[Saved entries]

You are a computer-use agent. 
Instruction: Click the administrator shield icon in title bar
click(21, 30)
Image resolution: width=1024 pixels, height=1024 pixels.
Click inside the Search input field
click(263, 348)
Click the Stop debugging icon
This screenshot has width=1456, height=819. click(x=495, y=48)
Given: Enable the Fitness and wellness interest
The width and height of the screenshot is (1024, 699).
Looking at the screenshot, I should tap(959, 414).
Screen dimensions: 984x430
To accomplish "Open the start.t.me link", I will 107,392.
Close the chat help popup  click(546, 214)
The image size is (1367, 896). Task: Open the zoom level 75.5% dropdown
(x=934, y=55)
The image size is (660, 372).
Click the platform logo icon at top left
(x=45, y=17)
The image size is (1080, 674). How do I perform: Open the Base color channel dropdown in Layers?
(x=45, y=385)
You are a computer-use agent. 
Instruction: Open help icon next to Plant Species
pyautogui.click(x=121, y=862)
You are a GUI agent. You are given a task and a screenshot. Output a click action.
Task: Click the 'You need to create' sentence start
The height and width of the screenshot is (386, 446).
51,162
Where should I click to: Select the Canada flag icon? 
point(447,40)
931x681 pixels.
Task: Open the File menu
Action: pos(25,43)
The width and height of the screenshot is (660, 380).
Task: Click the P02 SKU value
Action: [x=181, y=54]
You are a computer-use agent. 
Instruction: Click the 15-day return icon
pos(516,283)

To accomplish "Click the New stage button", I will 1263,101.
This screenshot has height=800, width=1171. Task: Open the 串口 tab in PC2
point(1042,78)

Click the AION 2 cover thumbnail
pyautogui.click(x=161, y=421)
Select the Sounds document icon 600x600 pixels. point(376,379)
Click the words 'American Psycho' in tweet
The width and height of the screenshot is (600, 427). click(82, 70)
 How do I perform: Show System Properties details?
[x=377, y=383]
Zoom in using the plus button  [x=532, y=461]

=== EXERCISE DIRECTIONS ===
Print each of the lines above again, unchanged.

=== EXERCISE ANSWER ===
You are a computer-use agent. 
Instruction: Click the administrator shield icon in title bar
click(21, 30)
Image resolution: width=1024 pixels, height=1024 pixels.
Click inside the Search input field
click(263, 348)
Click the Stop debugging icon
This screenshot has width=1456, height=819. click(x=495, y=48)
Given: Enable the Fitness and wellness interest
The width and height of the screenshot is (1024, 699).
Looking at the screenshot, I should tap(959, 414).
Screen dimensions: 984x430
To accomplish "Open the start.t.me link", I will 107,392.
Close the chat help popup  click(546, 214)
The image size is (1367, 896). Task: Open the zoom level 75.5% dropdown
(x=934, y=55)
The image size is (660, 372).
Click the platform logo icon at top left
(x=45, y=17)
The image size is (1080, 674). How do I perform: Open the Base color channel dropdown in Layers?
(x=45, y=385)
You are a computer-use agent. 
Instruction: Open help icon next to Plant Species
pyautogui.click(x=121, y=862)
You are a GUI agent. You are given a task and a screenshot. Output a click action.
Task: Click the 'You need to create' sentence start
The height and width of the screenshot is (386, 446).
51,162
Where should I click to: Select the Canada flag icon? 
point(447,40)
931x681 pixels.
Task: Open the File menu
Action: pos(25,43)
The width and height of the screenshot is (660, 380).
Task: Click the P02 SKU value
Action: [x=181, y=54]
You are a computer-use agent. 
Instruction: Click the 15-day return icon
pos(516,283)

To accomplish "Click the New stage button", I will 1263,101.
This screenshot has height=800, width=1171. Task: Open the 串口 tab in PC2
point(1042,78)

Click the AION 2 cover thumbnail
pyautogui.click(x=161, y=421)
Select the Sounds document icon 600x600 pixels. point(376,379)
Click the words 'American Psycho' in tweet
The width and height of the screenshot is (600, 427). click(82, 70)
 How do I perform: Show System Properties details?
[x=377, y=383]
Zoom in using the plus button  [x=532, y=461]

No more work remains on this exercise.